Dor de cabeça não é ‘tudo igual’: o que os sintomas revelam sobre cada tipo de cefaleia

Dor de cabeça não é ‘tudo igual’: o que os sintomas revelam sobre cada tipo de cefaleia

A dor pode começar atrás dos olhos ou surgir como um aperto constante em toda a cabeça. Em alguns casos, vem acompanhada de náusea, sensibilidade à luz, tontura ou flashes luminosos. Em outros, parece apenas reflexo de um dia estressante.

Apesar de ser comum, a dor de cabeça não deve ser tratada como algo sempre igual. Observar sinais como localização, intensidade, frequência e sintomas associados pode ajudar a identificar o tipo de cefaleia e evitar crises recorrentes, automedicação e diagnósticos tardios.

Embora a maioria dos casos seja benigna, cada quadro exige cuidados específicos. Enxaqueca, cefaleia tensional e dor provocada pelo uso excessivo de analgésicos têm características e tratamentos diferentes.

Pressão e aperto costumam indicar cefaleia tensional

A cefaleia tensional é o tipo mais frequente. Normalmente provoca sensação de pressão ou aperto dos dois lados da cabeça, como se algo comprimisse a região de forma contínua.

A dor pode irradiar para o pescoço e os ombros, aparecendo principalmente em períodos de estresse, privação de sono, ansiedade ou cansaço visual. Diferentemente da enxaqueca, geralmente não vem acompanhada de náusea, vômitos ou sensibilidade intensa à luz.

O uso prolongado de telas também contribui para o aumento das crises. Horas seguidas diante do celular ou computador favorecem tensão muscular, pioram a qualidade do sono, ressecam os olhos e aumentam a sobrecarga visual.

Enxaqueca vai além da dor

Na enxaqueca, a dor costuma ser pulsátil, intensa e geralmente concentrada em um lado da cabeça, embora possa alternar de lado.

Mas o quadro não se resume à dor. Durante as crises, é comum o surgimento de náusea, vômitos, hipersensibilidade à luz, sons e cheiros, além de dificuldade para se concentrar e realizar tarefas simples.

Muitos pacientes relatam lentidão no raciocínio, dificuldade para compreender textos e até para manter conversas.

Em cerca de um terço dos casos, a enxaqueca vem acompanhada de aura, que são alterações neurológicas transitórias que surgem antes ou no início da crise.

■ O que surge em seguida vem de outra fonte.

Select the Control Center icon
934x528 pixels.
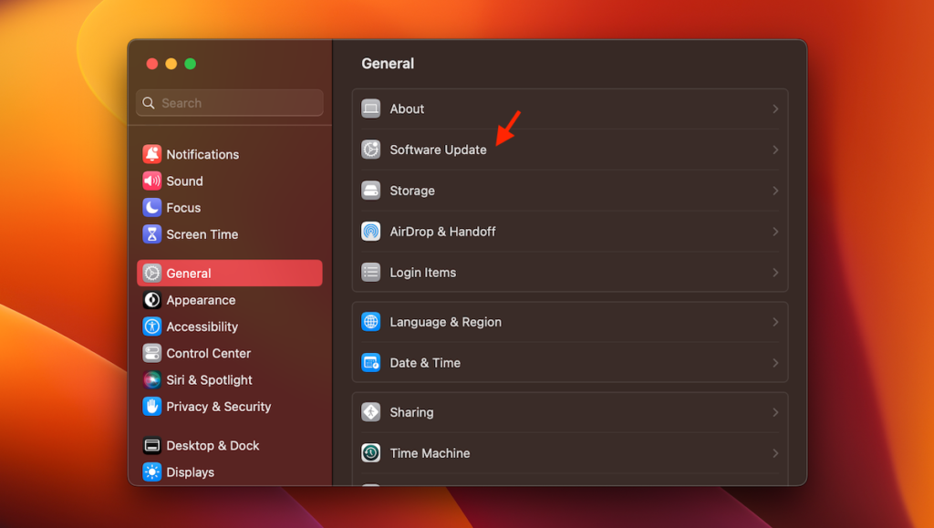coord(150,353)
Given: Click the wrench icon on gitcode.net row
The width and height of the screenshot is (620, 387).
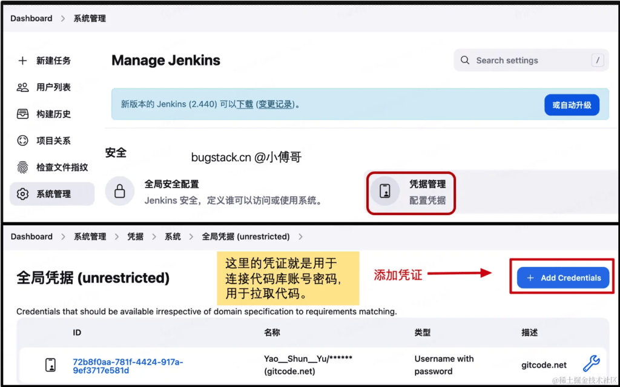Looking at the screenshot, I should pos(591,364).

Os sintomas mais conhecidos incluem flashes luminosos, pontos brilhantes, visão embaçada e formigamento. Também podem ocorrer tontura e fala enrolada.

O diagnóstico pode se tornar mais difícil quando o quadro muda de padrão e passa a se parecer com tensão muscular ou dor cervical, o que contribui para a cronificação.

Quando o remédio se torna parte do problema

O uso frequente de analgésicos pode provocar um efeito contrário ao esperado e alimentar um ciclo de dor constante.

Esse quadro é conhecido como cefaleia por abuso de medicação. Nesses casos, o cérebro passa a responder pior aos estímulos dolorosos após exposição repetida aos remédios.

O problema costuma ser identificado quando a pessoa sente dor de cabeça em 15 ou mais dias por mês e mantém uso regular de medicamentos para dor por mais de três meses.

Alguns remédios têm maior associação com esse processo, especialmente fórmulas combinadas com cafeína, opioides e certos tratamentos específicos para enxaqueca.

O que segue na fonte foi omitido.